Pemberian izin tambang ke ormas keagamaan melanggar UU Minerba, sebab amanat pengusahaan minerba diberikan kepada badan usaha, termasuk koperasi.
JAKARTA - DPR RI tetap bertolak belakang dengan pemerintah terkait bagi-bagi izin tambang ke organisasi masyarakat (ormas) keagamaan. Kebijakan ini ditenggarai merusak tata kelola sektor mineral dan batu bara (minerba).
Anggota Komisi VII DPR RI, Mulyanto, mengaku prihatin dengan sikap sejumlah ormas keagamaan yang mulai ikut-ikutan ingin mengelola tambang. Dirinya khawatir fenomena ini bisa merusak tata kelola minerba sekaligus menjatuhkan wibawa ormas di mata umat.
"Fenomena ini seperti kisah Perang Uhud, di mana kaum Muslimin beramai-ramai turun dari bukit Uhud untuk berebut ghonimah (harta pampasan perang), dan meninggalkan tugas pokok pos penjagaan. Ujung-ujungnnya umat tidak terurus," jelas Mulyanto dikutip dari laman resmi DPR RI, Selasa (30/7).

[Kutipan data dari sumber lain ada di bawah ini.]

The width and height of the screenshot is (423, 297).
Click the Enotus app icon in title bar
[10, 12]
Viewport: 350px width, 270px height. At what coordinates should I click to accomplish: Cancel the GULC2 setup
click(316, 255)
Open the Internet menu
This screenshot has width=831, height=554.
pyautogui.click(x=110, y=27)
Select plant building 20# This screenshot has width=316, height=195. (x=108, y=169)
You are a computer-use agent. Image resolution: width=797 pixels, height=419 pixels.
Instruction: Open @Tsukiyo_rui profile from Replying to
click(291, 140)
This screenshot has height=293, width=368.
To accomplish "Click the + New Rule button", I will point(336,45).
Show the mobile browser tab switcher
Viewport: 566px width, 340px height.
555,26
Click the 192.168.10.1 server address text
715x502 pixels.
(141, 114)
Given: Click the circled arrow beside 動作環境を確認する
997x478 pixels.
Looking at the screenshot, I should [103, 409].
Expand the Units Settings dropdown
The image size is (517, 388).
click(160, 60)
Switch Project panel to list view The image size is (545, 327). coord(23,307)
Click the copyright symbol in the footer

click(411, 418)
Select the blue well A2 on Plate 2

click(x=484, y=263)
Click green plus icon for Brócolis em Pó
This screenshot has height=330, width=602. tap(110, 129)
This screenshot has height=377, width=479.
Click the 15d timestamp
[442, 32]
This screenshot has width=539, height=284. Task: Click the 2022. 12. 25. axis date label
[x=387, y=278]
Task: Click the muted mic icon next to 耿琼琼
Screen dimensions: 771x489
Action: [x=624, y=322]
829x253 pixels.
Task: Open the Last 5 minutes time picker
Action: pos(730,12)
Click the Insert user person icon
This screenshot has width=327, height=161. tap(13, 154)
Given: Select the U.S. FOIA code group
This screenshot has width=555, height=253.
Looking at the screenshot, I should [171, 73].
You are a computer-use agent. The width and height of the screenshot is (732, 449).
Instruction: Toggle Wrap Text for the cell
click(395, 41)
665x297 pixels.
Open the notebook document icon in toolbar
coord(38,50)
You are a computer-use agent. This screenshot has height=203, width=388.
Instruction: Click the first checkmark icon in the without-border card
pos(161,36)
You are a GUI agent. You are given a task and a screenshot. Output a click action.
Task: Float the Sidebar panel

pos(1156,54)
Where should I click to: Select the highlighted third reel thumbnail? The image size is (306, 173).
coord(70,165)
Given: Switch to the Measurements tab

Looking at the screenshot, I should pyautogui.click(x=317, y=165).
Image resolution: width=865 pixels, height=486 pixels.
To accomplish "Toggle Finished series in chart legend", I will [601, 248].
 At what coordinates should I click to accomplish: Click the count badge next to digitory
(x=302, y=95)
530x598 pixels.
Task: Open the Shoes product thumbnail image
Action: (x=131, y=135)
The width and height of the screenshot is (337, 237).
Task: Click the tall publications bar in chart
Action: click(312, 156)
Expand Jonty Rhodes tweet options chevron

Dia menjelaskan, setelah NU dan Muhammadiyah, kini ormas Persatuan Islam (Persis) pun menyatakan ingin mengelola tambang. Bahkan, MUI tengah mengkaji untuk ikut memanfaatkan peluang ini.
Mulyanto menilai kondisi ini sangat rawan karena bisa menimbulkan kecemburuan di antara ormas, karena bisa jadi berikutnya ormas pemuda dan ormas lain akan ikut minta konsesi tambang. Karena itu, dia meminta pemerintah dan pimpinan ormas mengkaji ulang kebijakan ini.
Pemerintah telah melanggar UU Minerba karena memberikan prioritas khusus kepada ormas keagamaan untuk mengelola tambang. Padahal, amanatnya, prioritas hanya diberikan kepada BUMN/ BUMD.
"Akhirnya, tata kelola pemerintahan yang baik (good governance) menguap. Karena kita tidak bisa membedakan lagi tugas, fungsi, dan program kegiatan antara sektor privat, yang mengurusi ekonomi, dengan sektor ketiga, yang mengurusi masyarakat sipil. Terjadi tumpang-tindih. Lalu memicu kekacauan," terangnya.
Karena itu, lanjut Mulyanyo, dalam UU Minerba, amanat pengusahaan minerba diberikan kepada badan usaha, termasuk koperasi. Karena ini masalah pengusahaan, yang harus dilakukan oleh ahlinya, mereka yang memiliki spesialisasi dan kompetensi.
Untuk itu, dirinya mendesak pemerintah membatalkan aturan pemberian konsesi tambang kepada ormas ini, mengingat umur pemerintahan Presiden Joko Widodo (Jokowi) tinggal beberapa bulan lagi. Dia minta pemerintah jangan membuat kebijakan yang dapat menimbulkan kekacauan.
"Menjelang purnatugas, madeg pandhito, pemerintah semestinya bersiap-siap pamit mundur dan memberi jalan kepada Presiden Terpilih. Bukan malah ngegas kejar tayang saat injury time. Umur Indonesia masih panjang. Estafet pengabdian terus mengalir seperti panta rhei. Jadi tidak perlu grasah-grusuh," tegasnya.
Peminat Bertambah
Sementara itu, Menteri Investasi atau Kepala Badan Koordinasi Penanaman Modal (BKPM), Bahlil Lahadalia, menyebutkan menurut perkembangan terbaru, setidaknya 3-4 ormas keagamaan lainnya yang mengajukan minat untuk mengelola Wilayah Izin Usaha Pertambangan Khusus (WIUPK).
Sebelumnya, baru Nahdlatul Ulama (NU) dan Muhammadiyah sudah menyatakan minatnya mengelola WIUPK. "Ada lah, ada tiga atau empat lagi yang sudah mengajukan," kata Menteri Investasi/Kepala Badan Koordinasi dan Penanaman Modal (BKPM), Bahlil Lahadalia, di Jakarta, Senin (29/7).
Terkait Konfrensi Waligereja Indonesia (KWI) dan juga Persekutuan Gereja-gereja di Indonesia, Menteri Bahlil menyatakan, saat ini terkait dengan ormas keagamaan lainnya, pihaknya masih terus menjalin komunikasi.